• **Problem requirements**
Scan the entries below. List each line with "This".
BEGIN Data provided
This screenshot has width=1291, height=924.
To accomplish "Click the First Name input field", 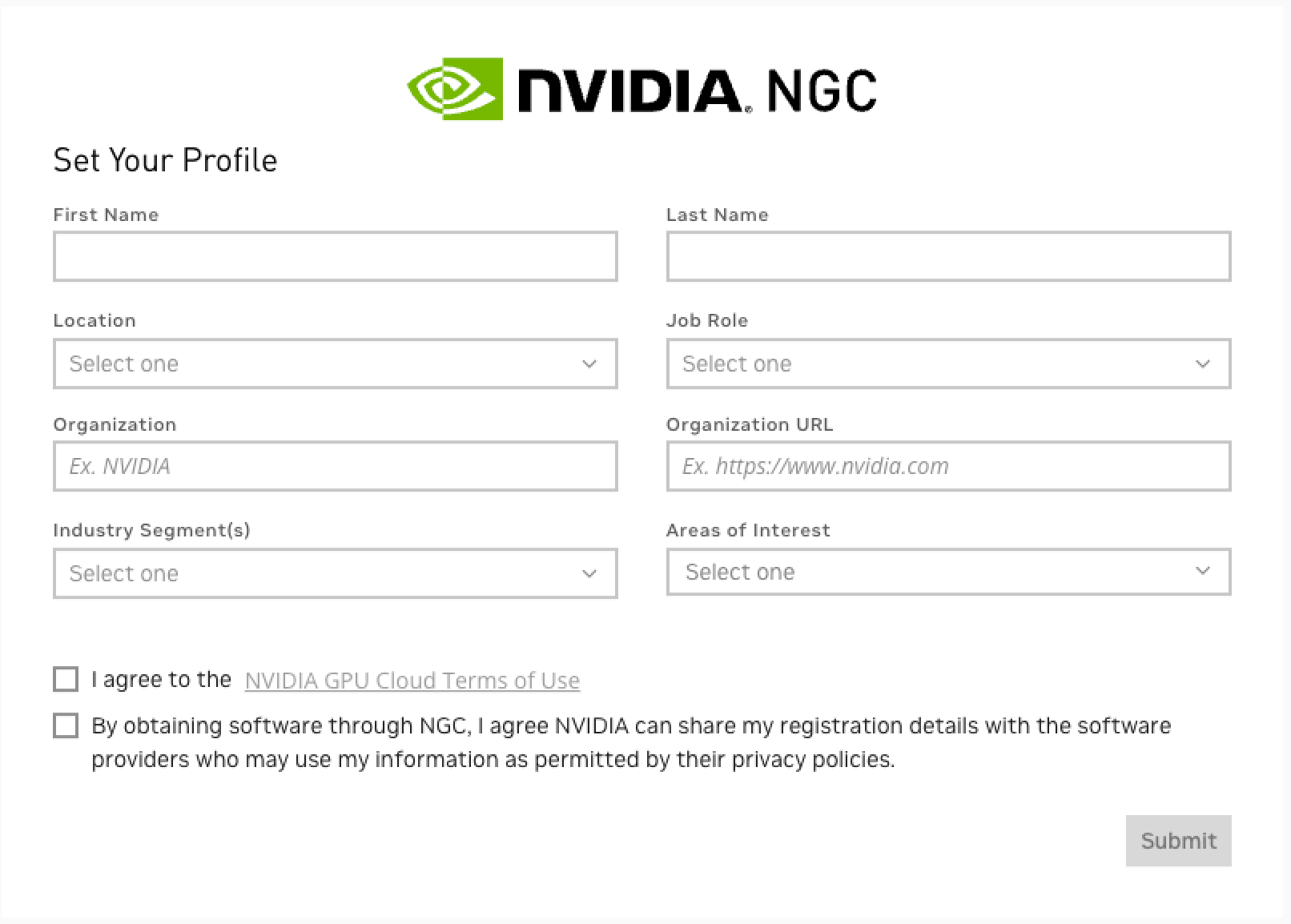I will click(x=335, y=256).
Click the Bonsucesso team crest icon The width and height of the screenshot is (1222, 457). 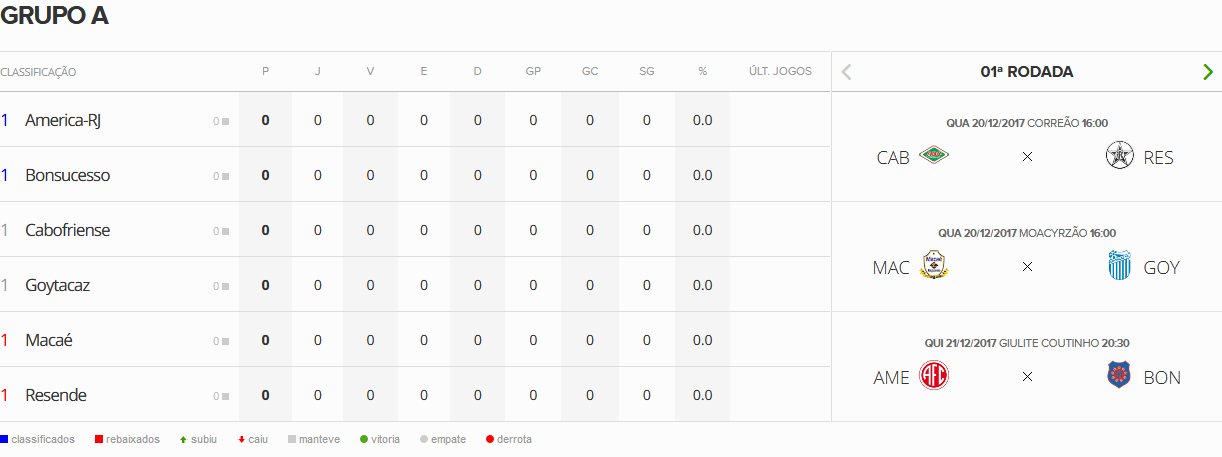tap(1120, 376)
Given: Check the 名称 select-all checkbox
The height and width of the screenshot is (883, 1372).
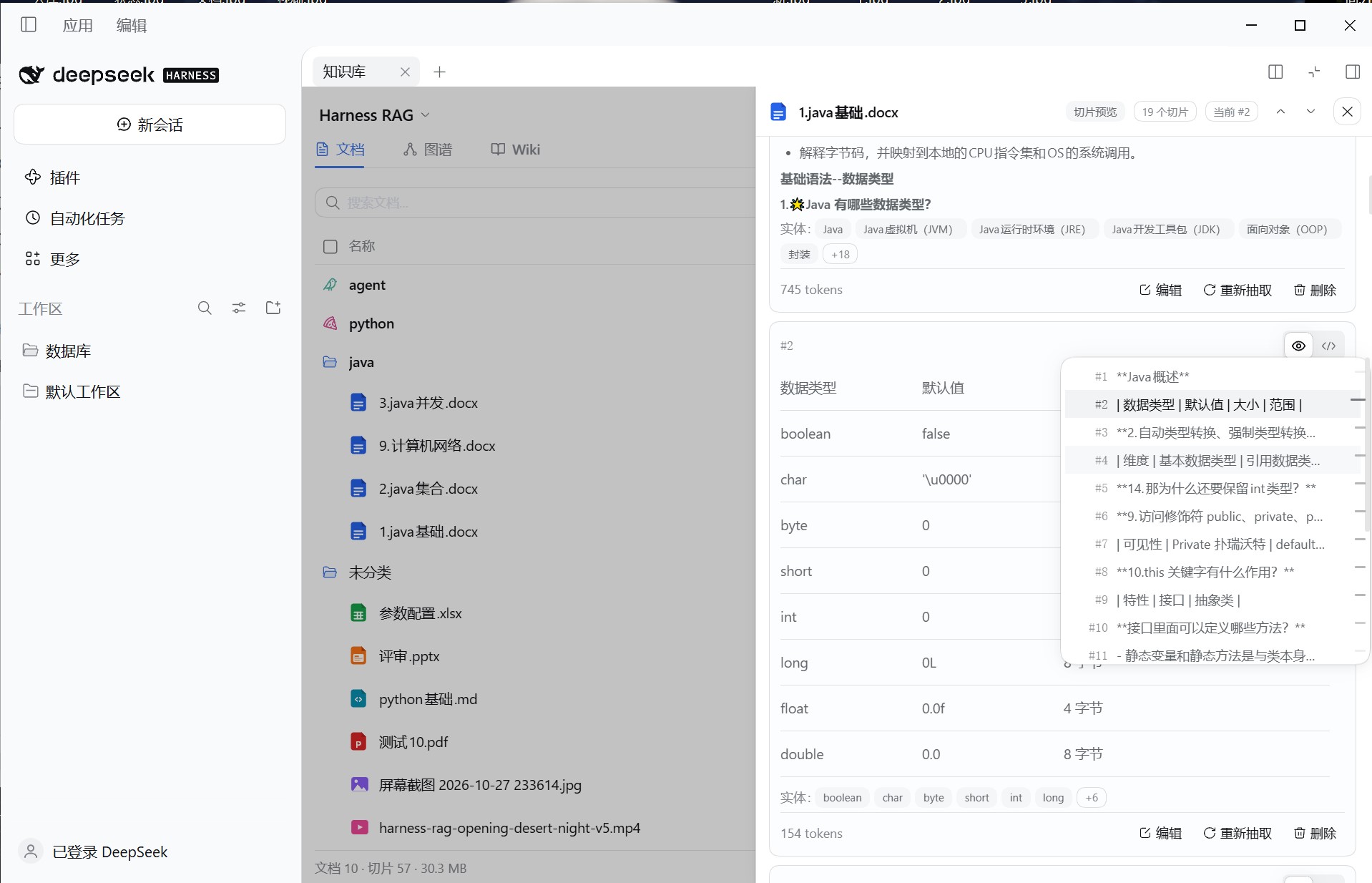Looking at the screenshot, I should coord(330,246).
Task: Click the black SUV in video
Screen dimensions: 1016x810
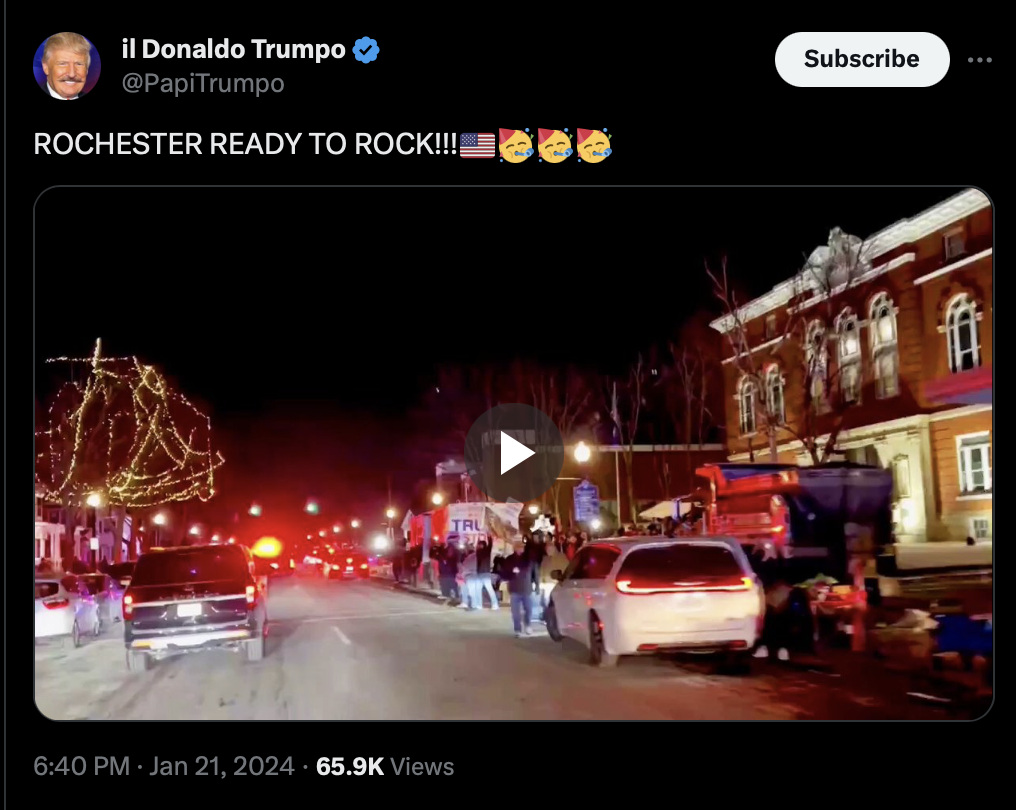Action: click(195, 603)
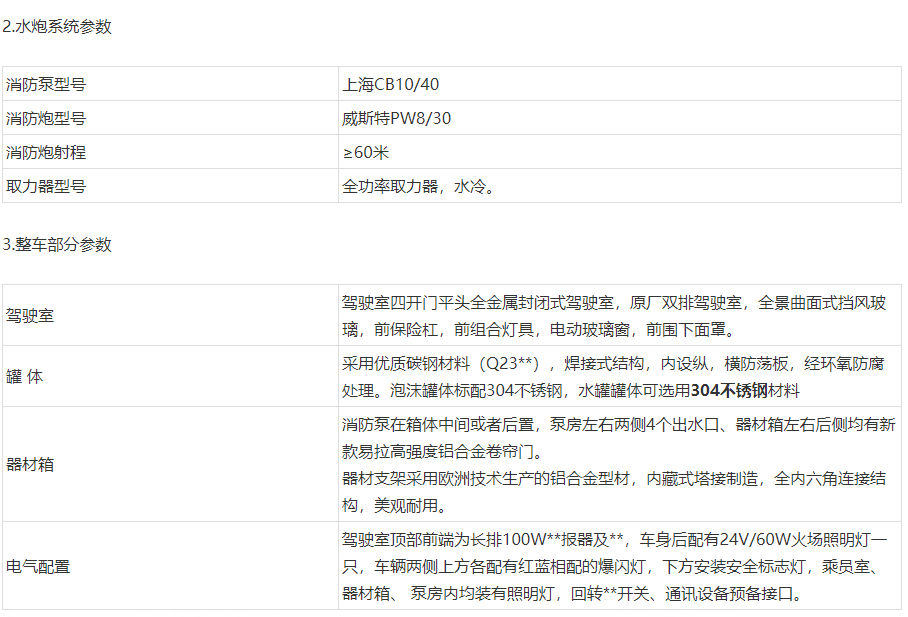
Task: Click the 全功率取力器，水冷 value cell
Action: pyautogui.click(x=418, y=186)
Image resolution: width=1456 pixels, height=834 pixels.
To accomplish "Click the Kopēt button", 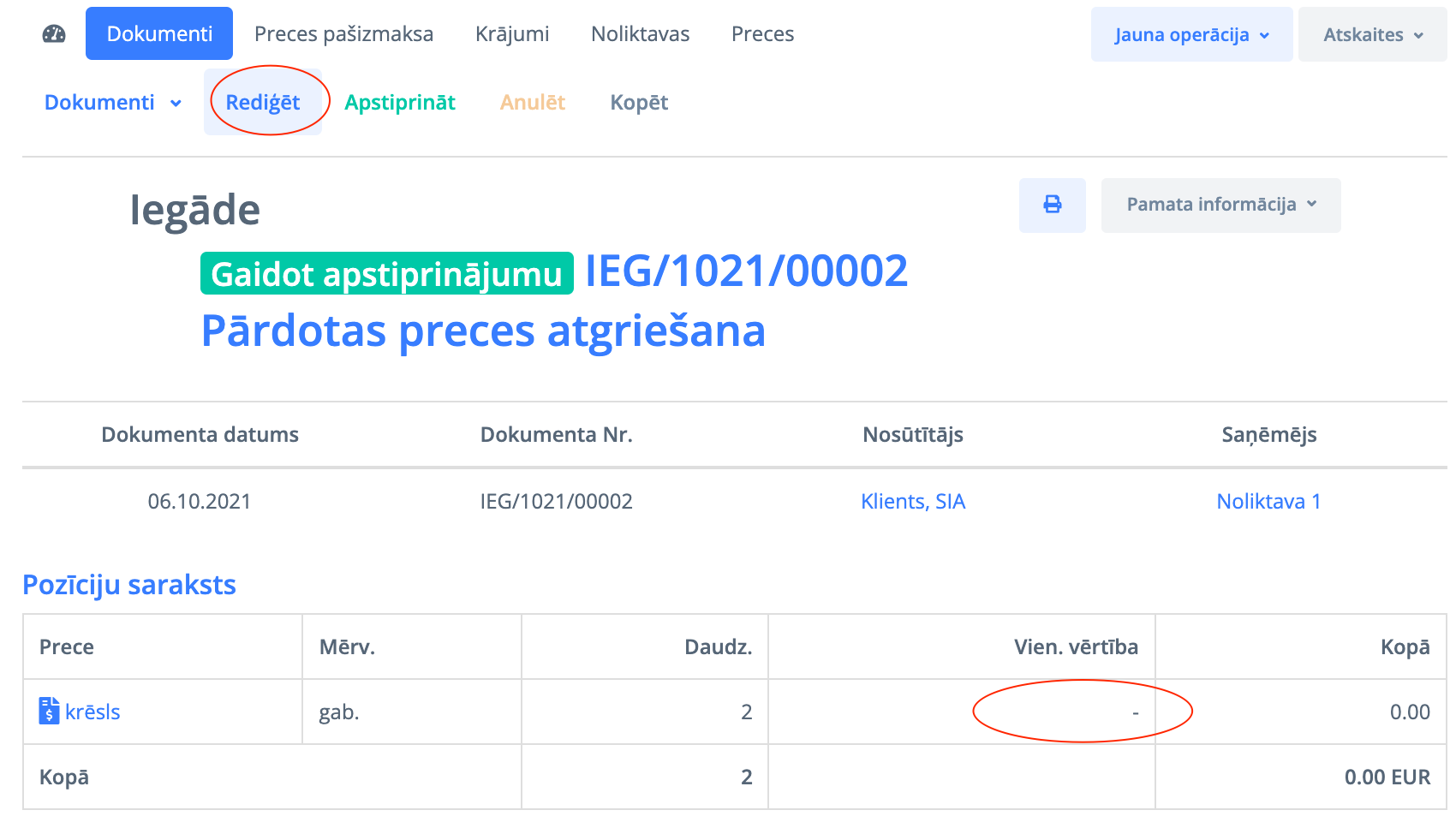I will [x=639, y=103].
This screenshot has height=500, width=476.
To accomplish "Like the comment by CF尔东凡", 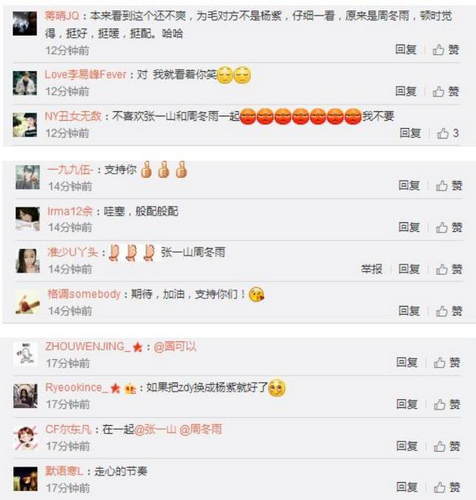I will 447,446.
END Data provided
• **Written solution**
This screenshot has width=1291, height=924.
This screenshot has height=500, width=476.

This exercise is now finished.